The reason that the ‘anti-ISIL’ coalition isn’t doing any of these things is because it’s actually a regime change coalition (RCC) disguised in misleading and convenient ‘anti-terror’ rhetoric. None of its members want to see ISIL completely destroyed right now, otherwise they’d assist the SAA in making that happen and wouldn’t’ have provided (at the very least) the situational and early material assistance that made the group’s creation possible.
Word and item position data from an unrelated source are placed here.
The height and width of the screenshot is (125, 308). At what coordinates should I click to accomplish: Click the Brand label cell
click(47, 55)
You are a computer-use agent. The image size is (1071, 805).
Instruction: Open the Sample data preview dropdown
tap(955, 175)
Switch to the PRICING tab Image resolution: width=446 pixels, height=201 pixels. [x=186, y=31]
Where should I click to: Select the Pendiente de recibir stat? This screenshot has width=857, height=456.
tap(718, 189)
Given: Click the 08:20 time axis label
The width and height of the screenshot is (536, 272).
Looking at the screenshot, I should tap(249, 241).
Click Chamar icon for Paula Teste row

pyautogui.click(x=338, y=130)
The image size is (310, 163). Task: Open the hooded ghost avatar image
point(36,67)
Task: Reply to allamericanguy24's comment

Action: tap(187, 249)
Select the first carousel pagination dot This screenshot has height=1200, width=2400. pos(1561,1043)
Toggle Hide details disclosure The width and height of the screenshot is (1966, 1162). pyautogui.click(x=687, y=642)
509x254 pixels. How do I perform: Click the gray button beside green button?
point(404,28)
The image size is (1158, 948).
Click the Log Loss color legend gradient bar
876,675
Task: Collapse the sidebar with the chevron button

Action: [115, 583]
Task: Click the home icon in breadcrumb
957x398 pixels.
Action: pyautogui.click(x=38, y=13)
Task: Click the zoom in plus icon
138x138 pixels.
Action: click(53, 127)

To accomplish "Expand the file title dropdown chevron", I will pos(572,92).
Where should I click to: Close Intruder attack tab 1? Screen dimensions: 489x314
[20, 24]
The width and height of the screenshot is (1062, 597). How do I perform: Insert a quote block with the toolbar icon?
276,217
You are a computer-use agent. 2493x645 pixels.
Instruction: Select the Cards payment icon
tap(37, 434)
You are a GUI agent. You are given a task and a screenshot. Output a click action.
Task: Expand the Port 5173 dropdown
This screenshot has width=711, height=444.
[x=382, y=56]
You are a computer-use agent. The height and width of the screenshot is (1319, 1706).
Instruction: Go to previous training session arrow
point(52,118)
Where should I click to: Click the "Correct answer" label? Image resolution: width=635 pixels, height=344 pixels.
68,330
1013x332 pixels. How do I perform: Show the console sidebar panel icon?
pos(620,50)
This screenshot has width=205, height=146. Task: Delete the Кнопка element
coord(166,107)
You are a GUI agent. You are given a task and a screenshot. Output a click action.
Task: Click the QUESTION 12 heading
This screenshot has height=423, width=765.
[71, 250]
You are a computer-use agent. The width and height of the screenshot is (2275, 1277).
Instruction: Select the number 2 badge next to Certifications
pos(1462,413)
Instead, the aim of their bombings is to destabilize Syria even further and provoke the SAA into firing on the RCC aircraft, which would then create the pretext for an all-out regime change bombing campaign modeled off of the 2011 War in Libya.
As a perfect case in point, reports are now circulating that the foreign-supported ‘moderate opposition’ in Syria (a myth if there ever was one!) will be able to call in RCC airstrikes against ISIL. While they may try to get some external assistance in eliminating their extremist rivals, what’s more likely is that they’ll eventually call for strikes in heavily populated and civilian areas or even directly against the SAA, all ostensibly to defeat ‘ISIL’. Should just one ‘mistake’ like this happen and the SAA rightfully respond to the aggression being unleashed against it and Syria’s citizens, then the RCC won’t hesitate to repeat their 2011 Libyan scenario in Syria (their intent all along) and officially transform the former pearl of the Mideast into its most impoverished and terror-stricken area.